The Trump administration provided not a single shred of evidence to substantiate its claim that the Sudanese army used chemical weapons!

It’s worth noting that the same American newspaper previously leveled similar accusations at the Sudanese army in a report published in January 2025, without offering any of the supporting evidence or corroboration it had provided in its UAE investigation—just as the Trump administration did with its baseless allegations against the Sudanese army!

The Americans did not specify when the Sudanese army supposedly used chemical weapons.

They did not specify where or how such weapons were used.

They did not specify the number of victims allegedly affected.

They did not clarify how they verified the army’s use of chemical weapons!

It is known that proving chemical weapons use requires either physical evidence (devices used), medical examination of victims, air sample collection within 24 hours of the incident, or soil sampling (time-dependent on the chemical used). Did the Americans follow any of these procedures to verify the validity of the accusation they threw at the Sudanese army?

Answer: No. Yet they imposed punitive measures on Sudan!

The most laughable part of this baseless allegation is that even the militia itself has never made such a claim, nor accused the Sudanese army of using chemical weapons. If they had, they would have loudly raised the issue, paraded the victims, interviewed survivors, taken samples, and examined the deceased and the soil. So why are the Americans being more royal than the king?
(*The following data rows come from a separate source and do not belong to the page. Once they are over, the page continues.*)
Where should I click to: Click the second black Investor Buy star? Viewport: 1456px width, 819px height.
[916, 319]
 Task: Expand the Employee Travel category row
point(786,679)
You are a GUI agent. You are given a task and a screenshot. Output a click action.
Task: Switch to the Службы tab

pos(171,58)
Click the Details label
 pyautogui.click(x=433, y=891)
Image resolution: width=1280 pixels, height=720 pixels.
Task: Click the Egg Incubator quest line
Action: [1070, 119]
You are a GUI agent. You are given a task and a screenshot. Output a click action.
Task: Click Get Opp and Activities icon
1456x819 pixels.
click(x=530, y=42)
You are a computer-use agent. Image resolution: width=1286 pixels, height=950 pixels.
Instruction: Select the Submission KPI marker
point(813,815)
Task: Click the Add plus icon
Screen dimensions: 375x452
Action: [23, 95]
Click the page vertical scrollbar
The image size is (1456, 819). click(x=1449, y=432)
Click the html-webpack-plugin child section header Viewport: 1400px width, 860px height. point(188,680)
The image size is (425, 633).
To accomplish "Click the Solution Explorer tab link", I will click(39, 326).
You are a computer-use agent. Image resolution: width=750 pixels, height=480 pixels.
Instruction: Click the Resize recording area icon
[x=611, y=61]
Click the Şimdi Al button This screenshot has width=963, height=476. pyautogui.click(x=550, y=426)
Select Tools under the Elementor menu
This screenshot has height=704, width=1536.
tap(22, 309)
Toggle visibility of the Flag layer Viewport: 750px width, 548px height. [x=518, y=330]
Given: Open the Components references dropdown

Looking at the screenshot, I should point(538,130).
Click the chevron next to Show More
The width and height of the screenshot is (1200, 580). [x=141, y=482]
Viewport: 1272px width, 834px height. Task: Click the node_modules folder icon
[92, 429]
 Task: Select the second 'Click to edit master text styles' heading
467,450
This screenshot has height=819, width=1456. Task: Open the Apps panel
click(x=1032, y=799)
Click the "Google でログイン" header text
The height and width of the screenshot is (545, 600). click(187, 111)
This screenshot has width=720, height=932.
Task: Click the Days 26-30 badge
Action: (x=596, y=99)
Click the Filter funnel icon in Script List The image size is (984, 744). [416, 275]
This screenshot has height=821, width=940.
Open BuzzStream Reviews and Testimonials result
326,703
Why are they silent about the UAE’s documented involvement—supported by undeniable evidence? Why haven’t they punished the UAE government for supplying tools of death and destruction used to kill Sudanese civilians? These are deadly weapons that have enabled ethnic cleansing, massacres, rape, sexual violence, the displacement of millions, and the killing of over 15,000 members of the Masalit tribe in West Darfur alone!

It’s clear to any observer that these baseless accusations and unjustified sanctions are timed to coincide with the Sudanese army’s major victories over the Janjaweed. The U.S. administration seems intent on blackmailing the Sudanese government and pressuring it for its own interests. Were it truly committed to justice, halting the killings, ending the war, and addressing the world’s worst humanitarian disaster, it would have applied pressure and punishment on its ally—the same ally that filled U.S. coffers with hundreds of billions of dollars. These funds, as has been unequivocally demonstrated, are enough to gag the American administration into silence over the atrocities committed by the UAE in Sudan over the past two years.

The Sudanese government will not pay heed to these false, malicious, baseless claims. The Sudanese people and their leadership will not be blackmailed again. Our long-standing experience with oppressive America, which has only spoken to us through the language of sanctions since the 1990s, has hardened us. The Sudanese people are no longer intimidated by threats or cowed by hollow sanctions that have never upheld justice—nor even killed a fly!

The valiant Sudanese army will continue its sacred duty to defeat the rebels and resist those seeking to subjugate the Sudanese people. It will keep advancing across all fronts and, with God’s will, will triumph over the brazen aggression from the UAE government and its looting Janjaweed killers. The Sudanese people will simply mock these accusations—delivered without evidence—by those acting “more royal than the king”… the very king they claim was struck with chemical weapons, yet never screamed, never cried, and never accused his attacker.

So, what chemical weapons is Shylock—the usurer of our time, Donald Trump—talking about?